● **Check your understanding**
1: Reproduce the curling text word for word, from "Hackner found himself" to "his last stone.".
2: In the curling text, who is listed as the lead on the Second All-Star Team?
3: List every player named on the First All-Star Team in the curling text, with each player's position.

** Opening Quoted passage block **

Hackner found himself in a two-point deficit coming into the tenth end, and he was forced to make a very tough double takeout and stick his shooter in order to tie the game. The shot allowed him to steal a point in the extra end when Ryan was heavy with his last stone.

==Statistics==
===Top 5 player percentages===
Round Robin only

Key
|  | First All-Star Team |
|  | Second All-Star Team |

| Leads | % |
|---|---|
| ON Bill Fletcher | 86 |
| NO Pat Perroud | 82 |
| PE Billy Dillon | 80 |
| SK Art Paulsen | 79 |
| MB Dan Hildebrand | 79 |

| Seconds | % |
|---|---|
| ON Dave Merklinger | 83 |
| NO Ian Tetley | 81 |
| AB Don McKenzie | 81 |
| MB Cliff Lenz | 80 |
| SK Nick Paulsen | 80 |

| Thirds | % |
|---|---|
| MB Dave Iverson | 80 |
| NO Rick Lang | 80 |
| ON Lovel Lord | 80 |
| AB Gord Trenchie | 77 |
| BC Doug Meger | 76 |
| NS Peter MacPhee | 76 |

| Skips | % |
|---|---|
| AB Pat Ryan | 84 |
| NO Al Hackner | 81 |
| SK Eugene Hritzuk | 77 |
| QC Don Aitken | 75 |
| MB John Bubbs | 75 |

==Awards==
The all-star teams and award winners are as follows:

===All Star Teams===

First Team
| Position | Name | Team |
|---|---|---|
| Skip | Pat Ryan | Alberta |
| Third | Dave Iverson | Manitoba |
| Second | Don McKenzie | Alberta |
| Lead | Bill Fletcher | Ontario |

Second Team
| Position | Name | Team |
|---|---|---|
| Skip | Don Aitken | Quebec |
| Third | Rick Lang | Northern Ontario |
| Second | Ian Tetley | Northern Ontario |
| Lead | Don Walchuk | Alberta |

===Ross Harstone Award===
The Ross Harstone Award is presented to the player chosen by their fellow peers as the curler who best represented Harstone's high ideals of good sportsmanship, observance of the rules, exemplary conduct and curling ability.

** Closing Quoted passage block **
** Opening Provided information block **

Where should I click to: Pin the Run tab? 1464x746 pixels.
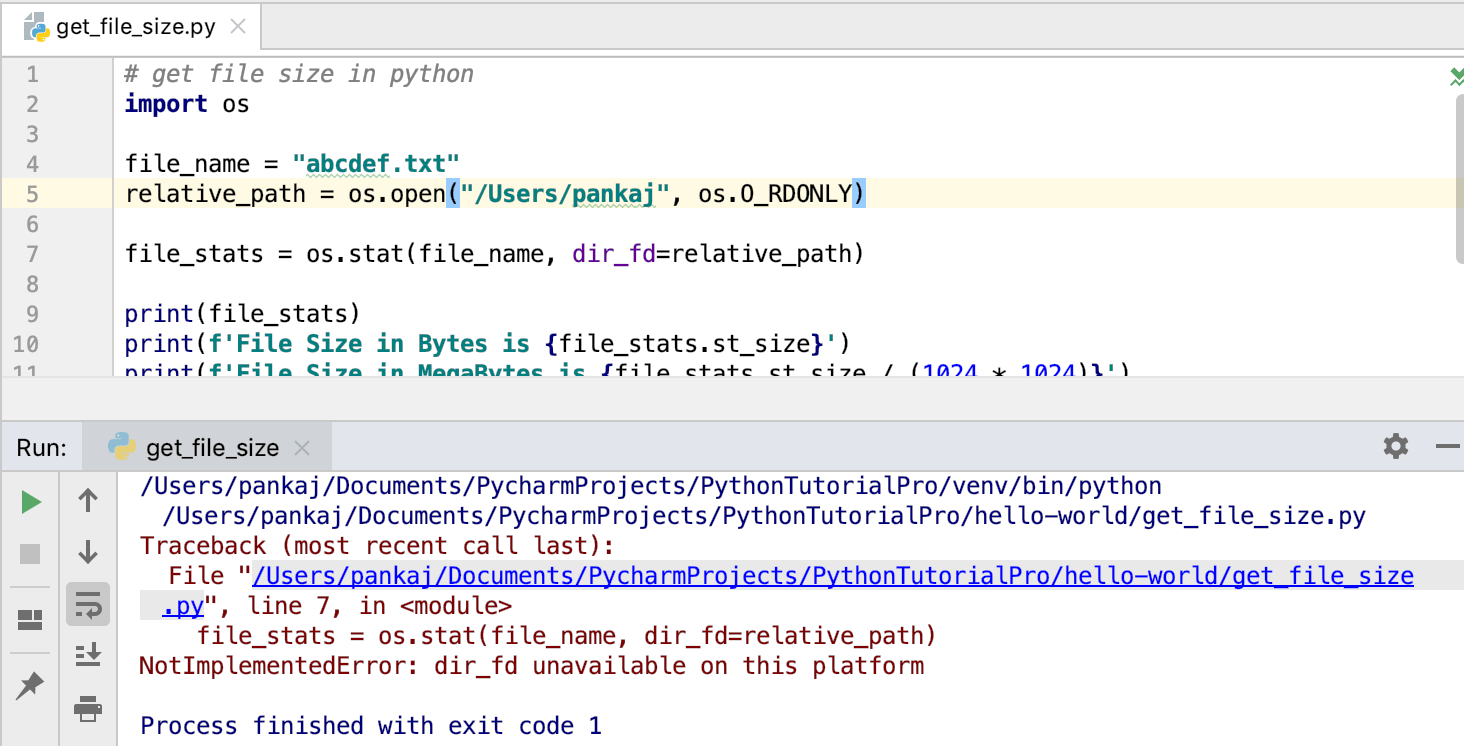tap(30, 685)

** Closing Provided information block **
** Opening Provided information block **

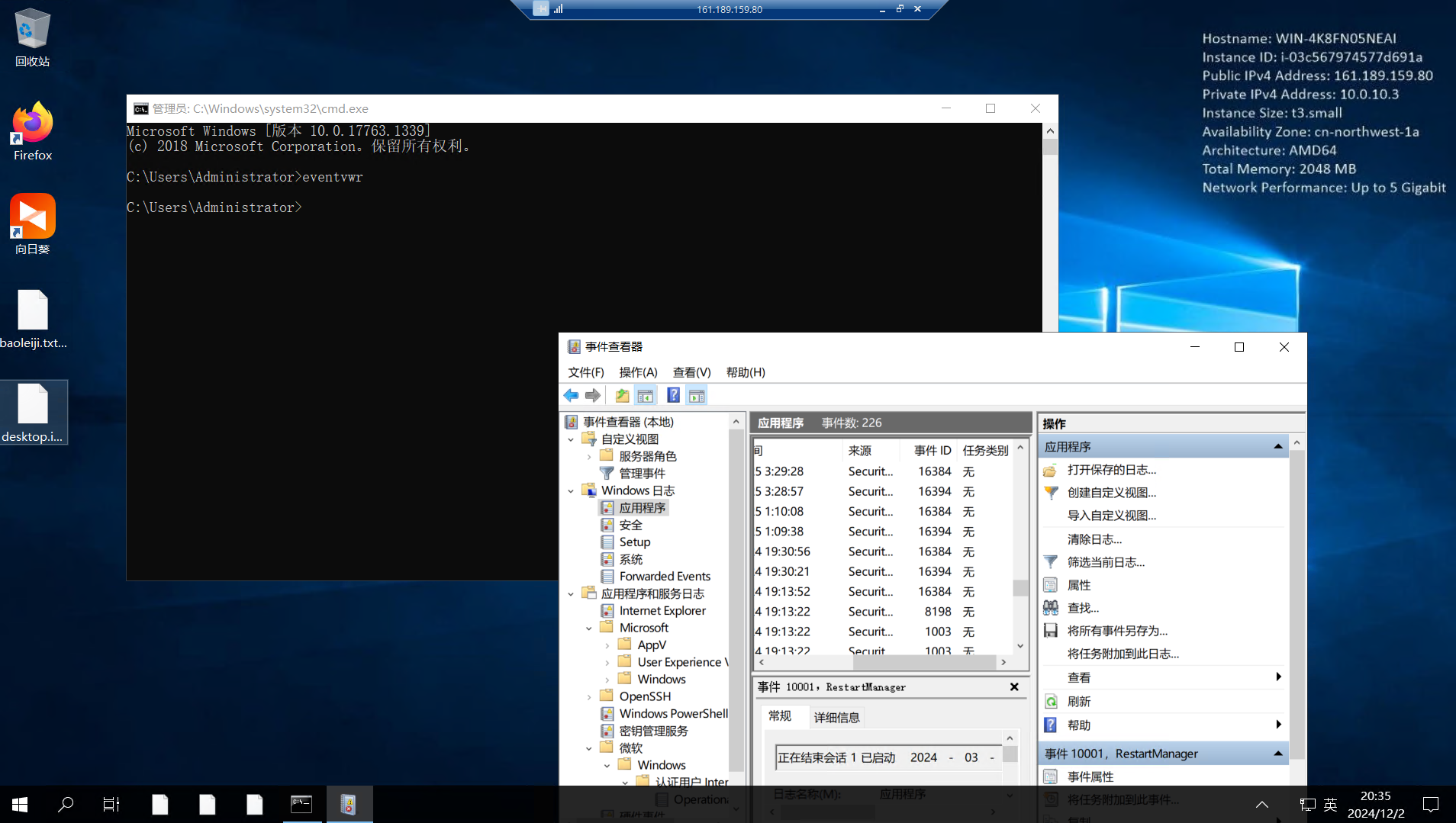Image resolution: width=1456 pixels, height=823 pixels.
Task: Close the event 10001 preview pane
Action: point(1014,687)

** Closing Provided information block **

● **Solved tasks**
1:
Hackner found himself in a two-point deficit coming into the tenth end, and he was forced to make a very tough double takeout and stick his shooter in order to tie the game. The shot allowed him to steal a point in the extra end when Ryan was heavy with his last stone.

2: Don Walchuk of Alberta.

3:
- Skip: Pat Ryan
- Third: Dave Iverson
- Second: Don McKenzie
- Lead: Bill Fletcher